Ainsi, lorsque la police a violemment réprimé une conférence de presse pacifique le 31 mai 2013, cela a touché l’une de ces profondes fibres morales chez les personnes généralement apolitiques ou non militantes. L’intrusion autoritaire dans la ville et le parc constituait une réplique parfaite d’autres formes d’intrusion dans la vie des gens, touchant entre autres l’éducation, le corps des femmes, la consommation d’alcool, etc. La résistance en place a été considérée comme légitime et nécessaire. Le fait que le conflit urbain ne s’inscrive pas dans les polarisations sociales et politiques profondes telle que la question kurde, qui sont utilisées pour rendre la violence étatique contre leurs participants relativement recevable aux yeux du grand public, a également amené ce cycle de violences policières à être perçu comme inacceptable par la population.

Si la politique urbaine de l’AKP constitue la clé de notre perception de cet évènement historique, nous ne devons pas pour autant sous-estimer le pouvoir articulatoire de l’espace social et physique. Une résistance d’une telle ampleur a certainement été possible de par son accessibilité et sa présence habituelle dans la vie quotidienne de la jeunesse stambouliote de classe moyenne, qui a d’autant plus favorisé son importance historique et contemporaine dans l’imaginaire collectif.

Aujourd’hui, la rébellion de Gezi a libéré un immense potentiel pour la restauration et l’expansion des luttes urbaines déterminant le futur d’Istanbul. Des assemblées de quartiers, que l’on n’aurait pas pu imaginer il y a seulement quelques mois, se sont développées à travers la ville, couvrant aujourd’hui plus de 50 secteurs.

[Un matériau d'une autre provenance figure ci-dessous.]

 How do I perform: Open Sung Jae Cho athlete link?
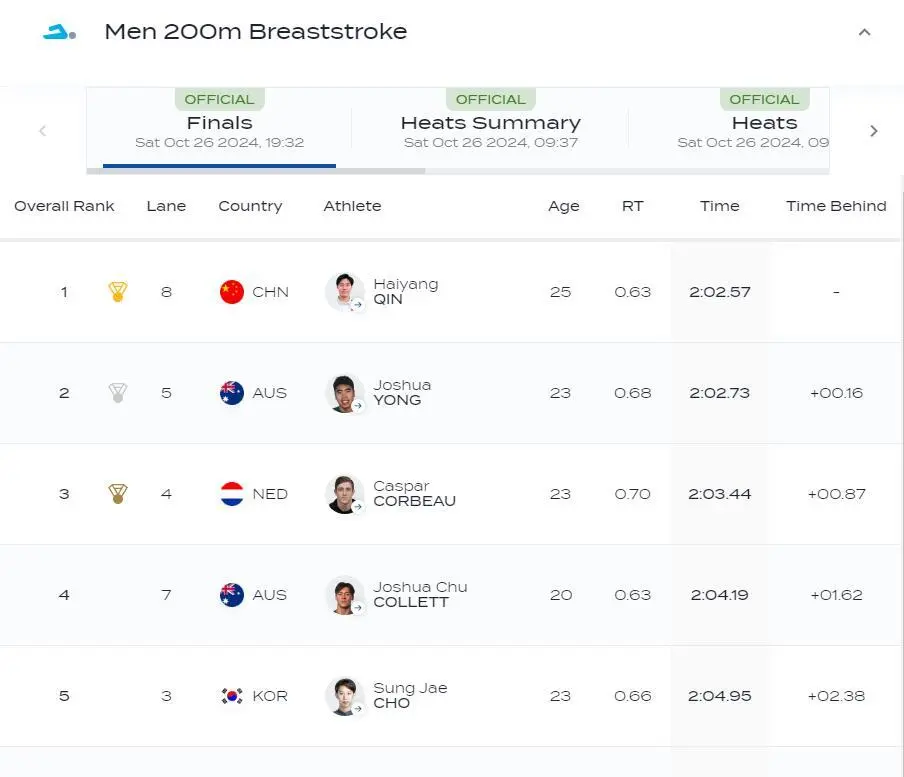(x=410, y=696)
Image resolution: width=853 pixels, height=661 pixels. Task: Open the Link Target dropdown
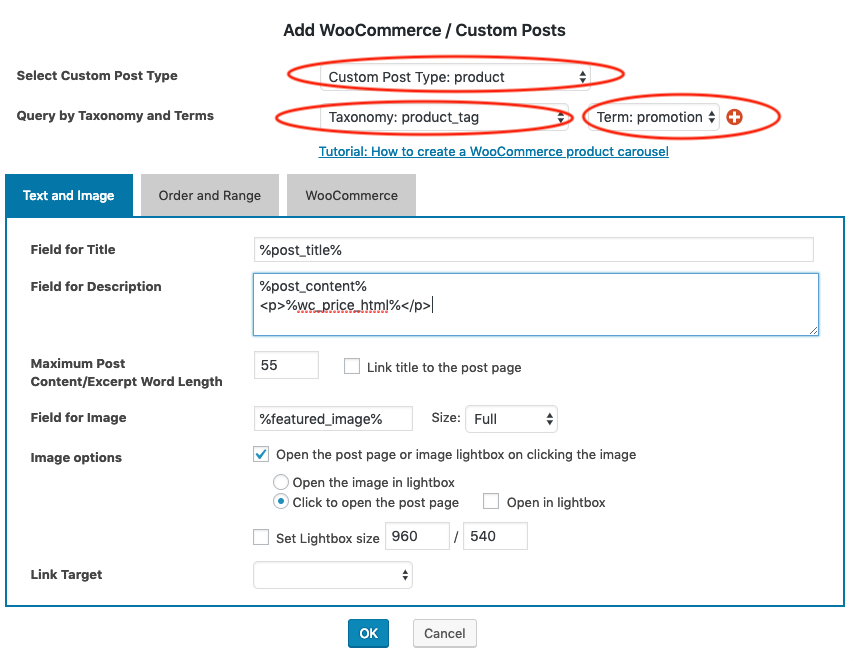332,575
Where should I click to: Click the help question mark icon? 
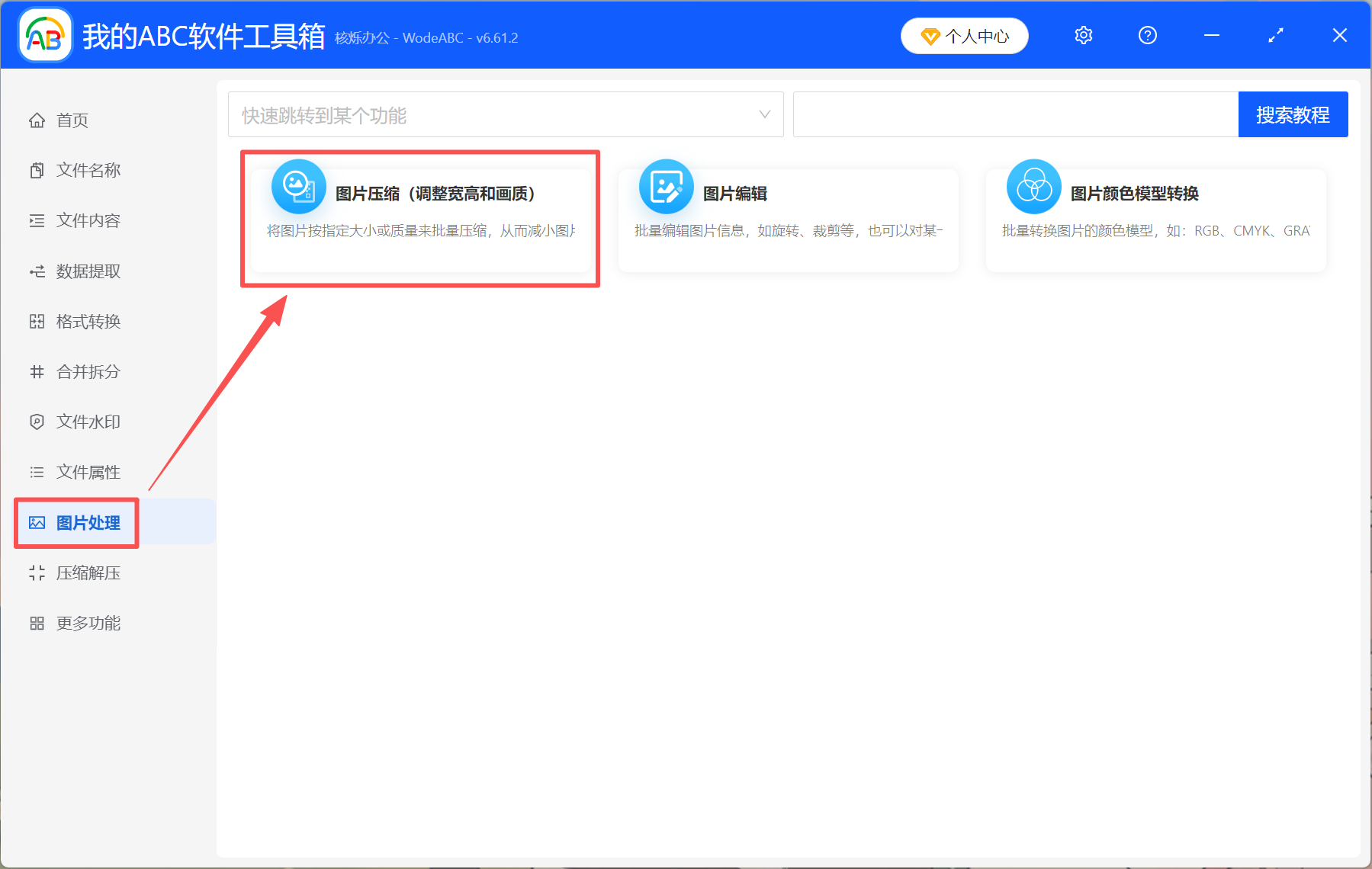(1147, 35)
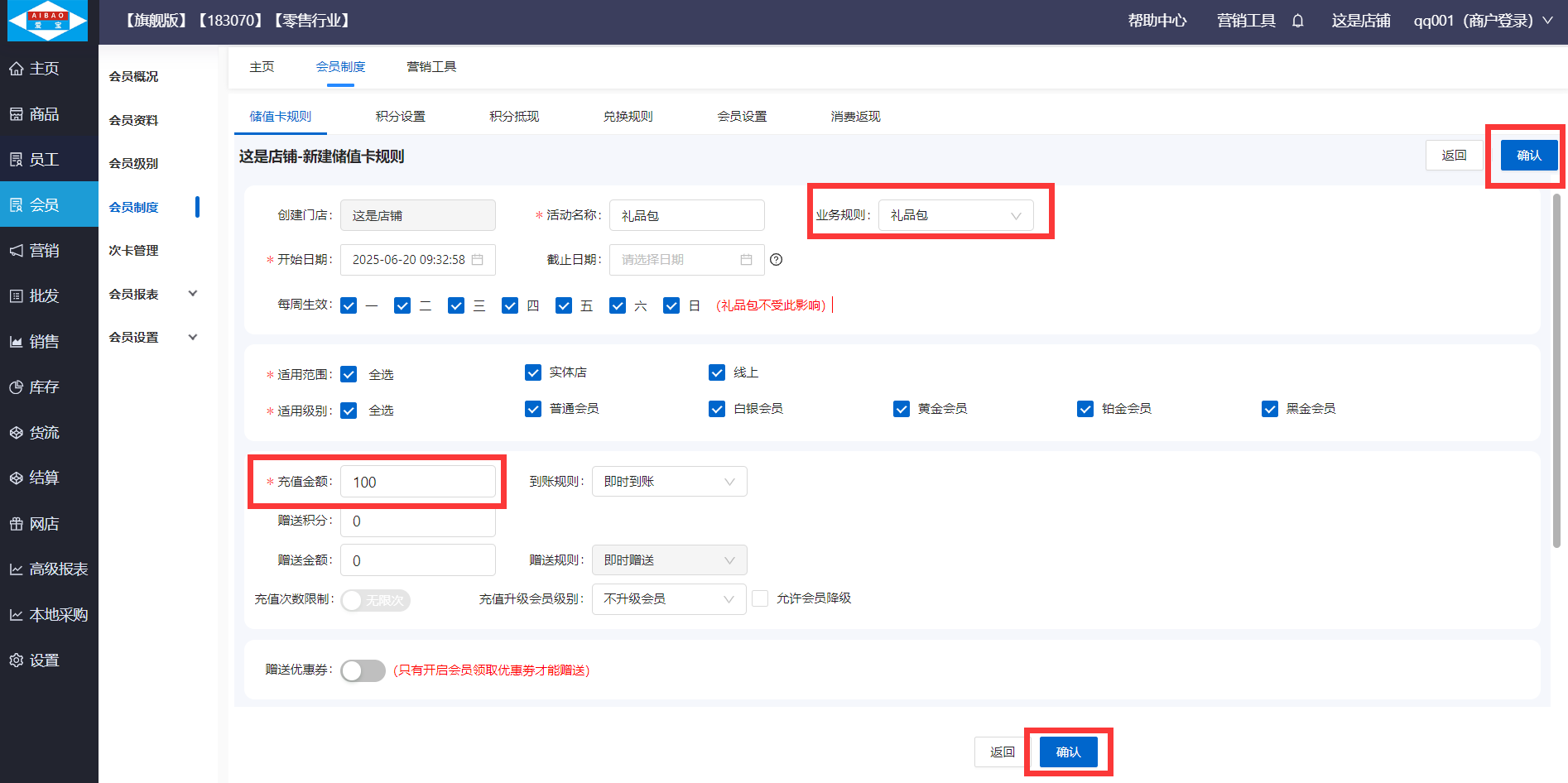Click the bottom 确认 button
This screenshot has width=1568, height=783.
tap(1068, 752)
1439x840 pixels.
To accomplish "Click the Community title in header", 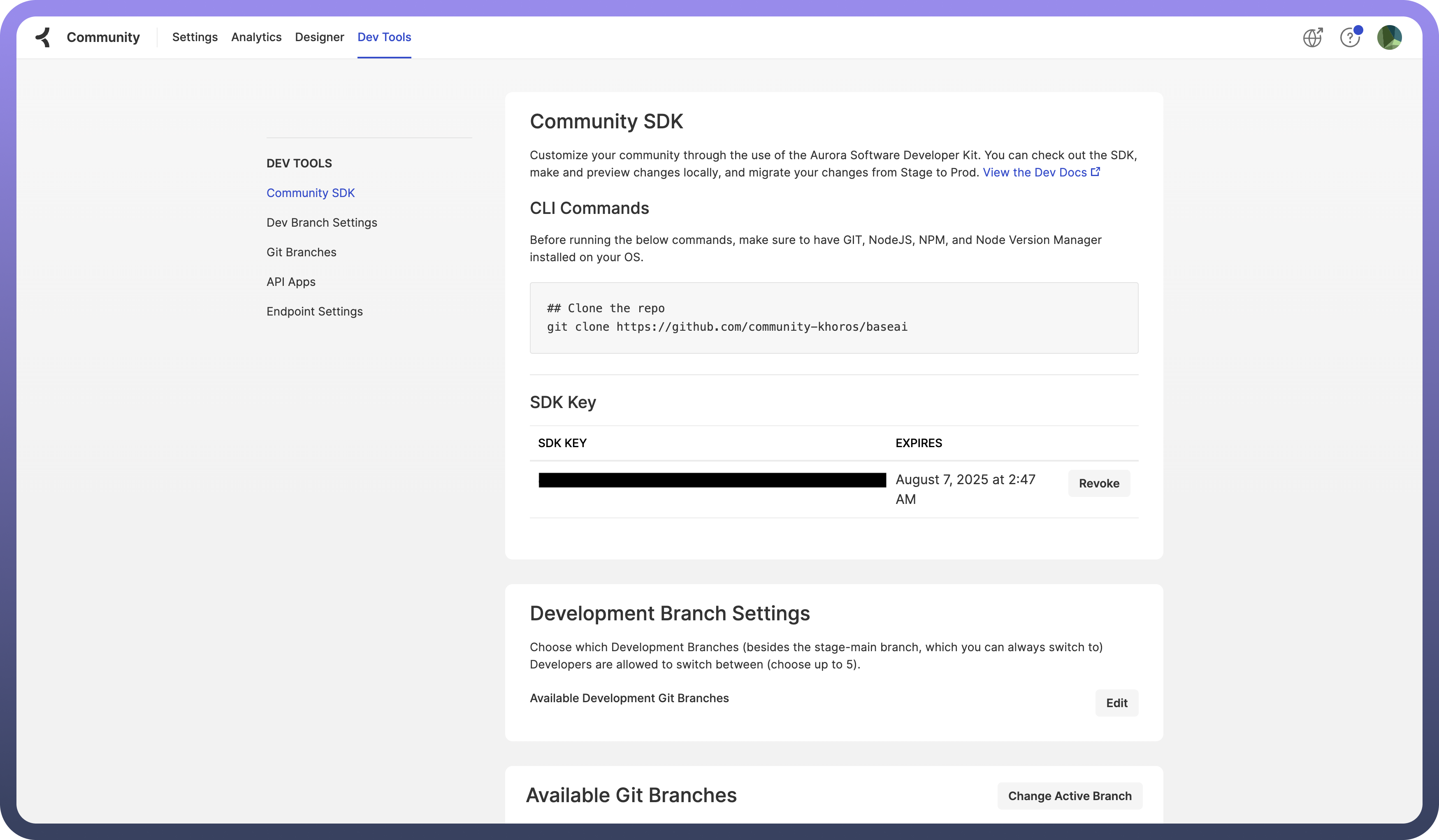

Des manifestations hebdomadaires sont organisées autour d’un éventail divers de questions locales. Une nouvelle génération de jeunes se politise à travers les questions urbaines pour réclamer une démocratisation de l’espace urbain et des politiques locales et se montre de plus en plus critique envers l’assaut néolibéral porté aux villes turques. La tâche centrale qui nous attend consiste à établir des connections entre ces formes de luttes émergentes et les conflits existants dans les quartiers de la classe populaire d’Istanbul qui font face à des phénomènes de dislocation, dépossession et isolation socio-spatiale. Les possibilités de parvenir à relever ces défis sont plus prometteuses après Gezi.

1 Estimations du Ministère de l’Intérieur turc, in « 2.5 milyon insan 79 ilde sokağa indi », Milliyet Gazetesi, 23 juin 2013.

2 L’AKP est un parti issu du mouvement islamiste, né en 2001 lorsqu’une faction dissidente menée par Tayyip Erdogan et Abdullah Gul a rompu avec le Parti de la vertu (FP) et s’est associée avec des leaders de centre-droite. Le parti a gagné les élections générales de 2002 avec 34 % des voix et formé seul un gouvernement. Il s’est depuis maintenu au pouvoir pendant trois mandatures en augmentant ses scores électoraux. La Municipalité Métropolitaine d’Istanbul, actuellement gouvernée par l’AKP, est dirigée par des maires de tradition islamiste depuis l’élection d’Erdogan comme maire investi par le mouvement islamiste Parti de la prospérité (RP) en 1994.